Stored data entries
* * * * * * *
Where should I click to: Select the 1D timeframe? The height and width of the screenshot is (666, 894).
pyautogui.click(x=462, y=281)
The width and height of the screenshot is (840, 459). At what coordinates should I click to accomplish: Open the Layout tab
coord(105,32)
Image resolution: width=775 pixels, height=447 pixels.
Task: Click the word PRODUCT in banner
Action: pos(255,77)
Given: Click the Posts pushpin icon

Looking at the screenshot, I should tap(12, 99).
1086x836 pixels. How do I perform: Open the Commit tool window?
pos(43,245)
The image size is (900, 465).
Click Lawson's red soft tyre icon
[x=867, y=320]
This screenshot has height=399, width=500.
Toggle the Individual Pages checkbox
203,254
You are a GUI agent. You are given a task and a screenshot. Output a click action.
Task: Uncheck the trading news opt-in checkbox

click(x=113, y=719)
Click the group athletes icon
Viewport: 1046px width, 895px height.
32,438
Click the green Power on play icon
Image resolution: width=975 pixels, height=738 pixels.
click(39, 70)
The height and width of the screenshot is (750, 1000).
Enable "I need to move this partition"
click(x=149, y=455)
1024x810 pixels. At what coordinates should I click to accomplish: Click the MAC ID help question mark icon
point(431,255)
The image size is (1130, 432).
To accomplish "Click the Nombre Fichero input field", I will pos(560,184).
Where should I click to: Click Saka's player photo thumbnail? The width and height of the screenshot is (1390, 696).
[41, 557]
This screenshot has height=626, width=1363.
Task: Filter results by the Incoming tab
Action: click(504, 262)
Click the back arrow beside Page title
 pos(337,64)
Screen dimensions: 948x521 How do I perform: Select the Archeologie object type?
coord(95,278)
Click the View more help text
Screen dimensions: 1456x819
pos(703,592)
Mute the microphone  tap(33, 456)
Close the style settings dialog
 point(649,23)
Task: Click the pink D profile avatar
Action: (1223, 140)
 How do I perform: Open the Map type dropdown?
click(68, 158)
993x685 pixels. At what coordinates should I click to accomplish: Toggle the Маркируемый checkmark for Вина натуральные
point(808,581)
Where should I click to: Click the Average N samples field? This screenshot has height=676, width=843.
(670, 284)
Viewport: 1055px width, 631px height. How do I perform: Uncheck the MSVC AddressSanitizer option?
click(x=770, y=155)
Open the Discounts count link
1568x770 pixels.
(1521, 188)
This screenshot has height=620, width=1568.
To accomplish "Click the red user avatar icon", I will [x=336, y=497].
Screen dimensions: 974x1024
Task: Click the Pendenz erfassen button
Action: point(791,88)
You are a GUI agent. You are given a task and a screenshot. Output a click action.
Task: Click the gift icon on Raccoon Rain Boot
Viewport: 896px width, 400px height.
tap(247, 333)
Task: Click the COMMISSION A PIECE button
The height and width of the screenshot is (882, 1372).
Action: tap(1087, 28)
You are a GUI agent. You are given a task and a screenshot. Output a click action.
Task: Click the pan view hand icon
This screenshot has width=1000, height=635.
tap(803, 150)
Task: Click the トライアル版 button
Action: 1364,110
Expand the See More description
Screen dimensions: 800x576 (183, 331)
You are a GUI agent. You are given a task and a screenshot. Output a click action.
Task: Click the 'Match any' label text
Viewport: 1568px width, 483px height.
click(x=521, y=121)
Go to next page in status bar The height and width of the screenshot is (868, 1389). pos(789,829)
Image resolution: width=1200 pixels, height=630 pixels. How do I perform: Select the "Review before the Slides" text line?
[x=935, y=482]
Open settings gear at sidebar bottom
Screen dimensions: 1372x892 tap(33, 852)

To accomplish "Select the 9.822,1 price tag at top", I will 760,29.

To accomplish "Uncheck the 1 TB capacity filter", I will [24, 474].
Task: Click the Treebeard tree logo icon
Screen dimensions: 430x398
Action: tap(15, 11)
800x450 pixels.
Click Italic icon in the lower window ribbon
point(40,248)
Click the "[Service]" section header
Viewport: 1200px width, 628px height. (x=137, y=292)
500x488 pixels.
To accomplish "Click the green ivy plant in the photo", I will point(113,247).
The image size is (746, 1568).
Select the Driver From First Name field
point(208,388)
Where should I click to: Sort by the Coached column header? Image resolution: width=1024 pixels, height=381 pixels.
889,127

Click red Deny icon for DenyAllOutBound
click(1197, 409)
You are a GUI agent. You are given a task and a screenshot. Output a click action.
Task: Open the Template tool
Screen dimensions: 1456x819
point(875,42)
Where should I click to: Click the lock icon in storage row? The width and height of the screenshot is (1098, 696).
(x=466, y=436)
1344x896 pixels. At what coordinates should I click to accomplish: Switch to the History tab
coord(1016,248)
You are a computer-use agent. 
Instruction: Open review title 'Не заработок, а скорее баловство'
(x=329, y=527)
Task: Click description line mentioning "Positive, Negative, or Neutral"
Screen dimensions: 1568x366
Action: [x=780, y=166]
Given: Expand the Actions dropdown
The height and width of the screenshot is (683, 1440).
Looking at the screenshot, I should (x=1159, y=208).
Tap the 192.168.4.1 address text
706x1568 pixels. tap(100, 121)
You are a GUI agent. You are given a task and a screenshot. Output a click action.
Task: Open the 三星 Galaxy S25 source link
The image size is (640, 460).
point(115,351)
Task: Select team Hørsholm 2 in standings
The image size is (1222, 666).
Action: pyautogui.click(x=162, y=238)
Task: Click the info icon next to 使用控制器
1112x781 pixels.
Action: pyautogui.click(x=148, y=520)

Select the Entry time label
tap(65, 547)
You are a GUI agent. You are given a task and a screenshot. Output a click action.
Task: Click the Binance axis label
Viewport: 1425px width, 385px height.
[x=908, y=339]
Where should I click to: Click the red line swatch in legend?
* * * * * * *
◆ What you need to do
Repeat, word for word, every line above.

◆ Solution
Where should I click to: Select the 1D timeframe? The height and width of the screenshot is (666, 894).
pyautogui.click(x=462, y=281)
The width and height of the screenshot is (840, 459). At what coordinates should I click to accomplish: Open the Layout tab
coord(105,32)
Image resolution: width=775 pixels, height=447 pixels.
Task: Click the word PRODUCT in banner
Action: pos(255,77)
Given: Click the Posts pushpin icon

Looking at the screenshot, I should tap(12, 99).
1086x836 pixels. How do I perform: Open the Commit tool window?
pos(43,245)
The image size is (900, 465).
Click Lawson's red soft tyre icon
[x=867, y=320]
This screenshot has height=399, width=500.
Toggle the Individual Pages checkbox
203,254
You are a GUI agent. You are given a task and a screenshot. Output a click action.
Task: Uncheck the trading news opt-in checkbox

click(x=113, y=719)
Click the group athletes icon
Viewport: 1046px width, 895px height.
32,438
Click the green Power on play icon
Image resolution: width=975 pixels, height=738 pixels.
click(39, 70)
The height and width of the screenshot is (750, 1000).
Enable "I need to move this partition"
click(x=149, y=455)
1024x810 pixels. At what coordinates should I click to accomplish: Click the MAC ID help question mark icon
point(431,255)
The image size is (1130, 432).
To accomplish "Click the Nombre Fichero input field", I will pos(560,184).
Where should I click to: Click Saka's player photo thumbnail? The width and height of the screenshot is (1390, 696).
[41, 557]
This screenshot has height=626, width=1363.
Task: Filter results by the Incoming tab
Action: click(504, 262)
Click the back arrow beside Page title
 pos(337,64)
Screen dimensions: 948x521 How do I perform: Select the Archeologie object type?
coord(95,278)
Click the View more help text
Screen dimensions: 1456x819
pos(703,592)
Mute the microphone  tap(33, 456)
Close the style settings dialog
 point(649,23)
Task: Click the pink D profile avatar
Action: (1223, 140)
 How do I perform: Open the Map type dropdown?
click(68, 158)
993x685 pixels. At what coordinates should I click to accomplish: Toggle the Маркируемый checkmark for Вина натуральные
point(808,581)
Where should I click to: Click the Average N samples field? This screenshot has height=676, width=843.
(670, 284)
Viewport: 1055px width, 631px height. How do I perform: Uncheck the MSVC AddressSanitizer option?
click(x=770, y=155)
Open the Discounts count link
1568x770 pixels.
(1521, 188)
This screenshot has height=620, width=1568.
To accomplish "Click the red user avatar icon", I will [x=336, y=497].
Screen dimensions: 974x1024
Task: Click the Pendenz erfassen button
Action: point(791,88)
You are a GUI agent. You are given a task and a screenshot. Output a click action.
Task: Click the gift icon on Raccoon Rain Boot
Viewport: 896px width, 400px height.
tap(247, 333)
Task: Click the COMMISSION A PIECE button
The height and width of the screenshot is (882, 1372).
Action: tap(1087, 28)
You are a GUI agent. You are given a task and a screenshot. Output a click action.
Task: Click the pan view hand icon
This screenshot has width=1000, height=635.
tap(803, 150)
Task: Click the トライアル版 button
Action: 1364,110
Expand the See More description
Screen dimensions: 800x576 (183, 331)
You are a GUI agent. You are given a task and a screenshot. Output a click action.
Task: Click the 'Match any' label text
Viewport: 1568px width, 483px height.
click(x=521, y=121)
Go to next page in status bar The height and width of the screenshot is (868, 1389). pos(789,829)
Image resolution: width=1200 pixels, height=630 pixels. How do I perform: Select the "Review before the Slides" text line?
[x=935, y=482]
Open settings gear at sidebar bottom
Screen dimensions: 1372x892 tap(33, 852)

To accomplish "Select the 9.822,1 price tag at top", I will 760,29.

To accomplish "Uncheck the 1 TB capacity filter", I will [24, 474].
Task: Click the Treebeard tree logo icon
Screen dimensions: 430x398
Action: tap(15, 11)
800x450 pixels.
Click Italic icon in the lower window ribbon
point(40,248)
Click the "[Service]" section header
Viewport: 1200px width, 628px height. (x=137, y=292)
500x488 pixels.
To accomplish "Click the green ivy plant in the photo", I will point(113,247).
The image size is (746, 1568).
Select the Driver From First Name field
point(208,388)
Where should I click to: Sort by the Coached column header? Image resolution: width=1024 pixels, height=381 pixels.
889,127

Click red Deny icon for DenyAllOutBound
click(1197, 409)
You are a GUI agent. You are given a task and a screenshot. Output a click action.
Task: Open the Template tool
Screen dimensions: 1456x819
point(875,42)
Where should I click to: Click the lock icon in storage row? The width and height of the screenshot is (1098, 696).
(x=466, y=436)
1344x896 pixels. At what coordinates should I click to accomplish: Switch to the History tab
coord(1016,248)
You are a computer-use agent. 
Instruction: Open review title 'Не заработок, а скорее баловство'
(x=329, y=527)
Task: Click description line mentioning "Positive, Negative, or Neutral"
Screen dimensions: 1568x366
Action: [x=780, y=166]
Given: Expand the Actions dropdown
The height and width of the screenshot is (683, 1440).
Looking at the screenshot, I should (x=1159, y=208).
Tap the 192.168.4.1 address text
706x1568 pixels. tap(100, 121)
You are a GUI agent. You are given a task and a screenshot. Output a click action.
Task: Open the 三星 Galaxy S25 source link
The image size is (640, 460).
point(115,351)
Task: Select team Hørsholm 2 in standings
The image size is (1222, 666).
Action: pyautogui.click(x=162, y=238)
Task: Click the info icon next to 使用控制器
1112x781 pixels.
Action: pyautogui.click(x=148, y=520)

Select the Entry time label
tap(65, 547)
You are a GUI agent. You are given a task and a screenshot. Output a click action.
Task: Click the Binance axis label
Viewport: 1425px width, 385px height.
[x=908, y=339]
Where should I click to: Click the red line swatch in legend?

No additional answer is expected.